The city of Montreal has put up $500,000 and promises another $2 million if the province and the federal government come up with the rest of the $7 million that's needed to reopen the historic centre, says Shirley Gyles, president of the centre's board of directors.
"So we are just waiting to hear from [them]. In the meantime, we are selling bricks, we are selling T-shirts, we are still doing our fundraiser, trying to get everybody, the whole community, involved," Gyles said.
The community centre first opened its doors in 1927, but was forced to close in the 1980s.
It had been the cultural hub of the mostly black neighborhood and a hang-out for the likes of jazz legends Oscar Peterson and Oliver Jones.

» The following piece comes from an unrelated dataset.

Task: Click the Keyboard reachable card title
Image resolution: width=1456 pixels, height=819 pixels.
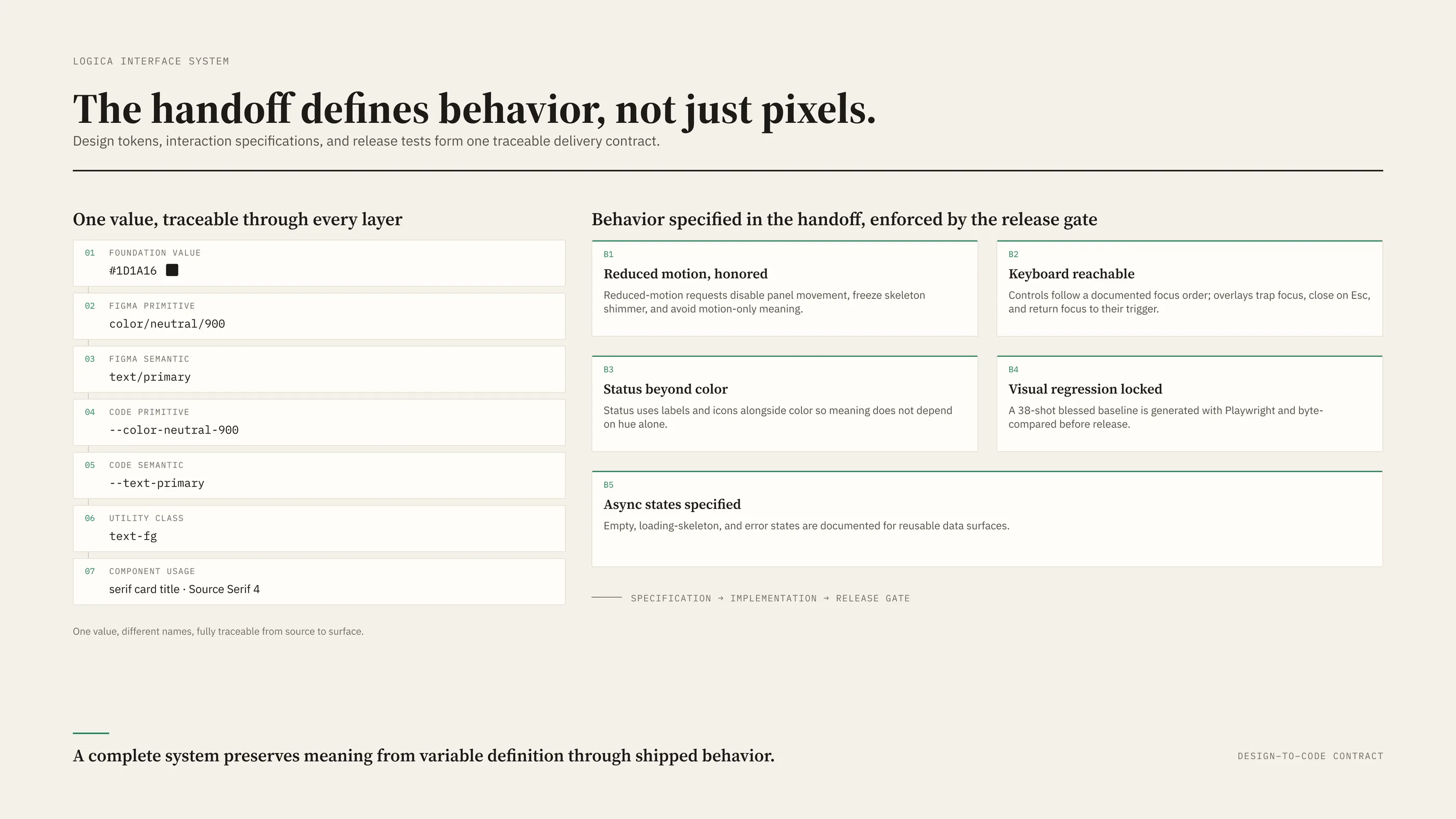Action: (x=1071, y=274)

Jennifer Thompson is a Little Burgundy resident who grew up with the Negro Community Centre.
She says the centre kept her and her brothers and sisters off the streets.
Thompson says the community needs this centre.
"If you walk through this community on any given day you will see the break down of the community. You will see what has taken place within the community. And I will say that this centre is needed. It's badly needed," Thompson says.
Gyles also grew up with the centre.
She took piano lessons there and learned about black history.
In 1989 it closed, and the building still sits vacant, boarded up to keep squatters out.